Partout où l'un allait, l'autre le suivait, craignant que ses yeux ne s'égarent sur les autres détenus. On les a souvent entendus se disputer dans les couloirs. Pourtant, ils sont restés ensemble pendant 20 ans. Jusqu'à ce que l'un d'entre eux meure d'un cancer du poumon, l’autre s'occupait de ses besoins : il lavait son corps de plus en plus émacié et le réconfortait dans un endroit où il n'est pas facile de trouver quelqu'un pour le faire.

Bien qu'au fond de moi, j'aie eu envie d'intimité, j'ai souvent dû me contenter d’un coup rapide entre les poubelles de la cour de gymnastique de la prison. En y repensant, je devrais peut-être avoir honte du style de vie que j'ai mené, mais je ne peux pas.
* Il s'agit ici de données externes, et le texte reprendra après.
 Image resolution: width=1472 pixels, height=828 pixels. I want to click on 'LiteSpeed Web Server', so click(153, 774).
J'ai survécu dans un monde de désespoir et d'amertume générale alors que beaucoup n’y arrivaient pas. En fait, j'ai fini par devenir la trans qui a passé le plus de temps en prison au Royaume-Uni.

Je pense parfois à mes sœurs trans, qui me disaient que leur but ultime était de tomber amoureuse et de mener une vie paisible où elles ne seraient pas exploitées. Je ressentais la même chose. Depuis ma libération, j’ai tourné le dos aux pratiques sexuelles dangereuses qui ont fait partie de ma vie pendant tant d'années. Je n'ai pas trouvé l'intimité à laquelle j’aspirais. Avec le temps, j'espère trouver un homme, une femme ou une personne non binaire qui gagnera mon cœur. Après tout ce temps, une vie en liberté et sans amour n'a aucun sens pour moi.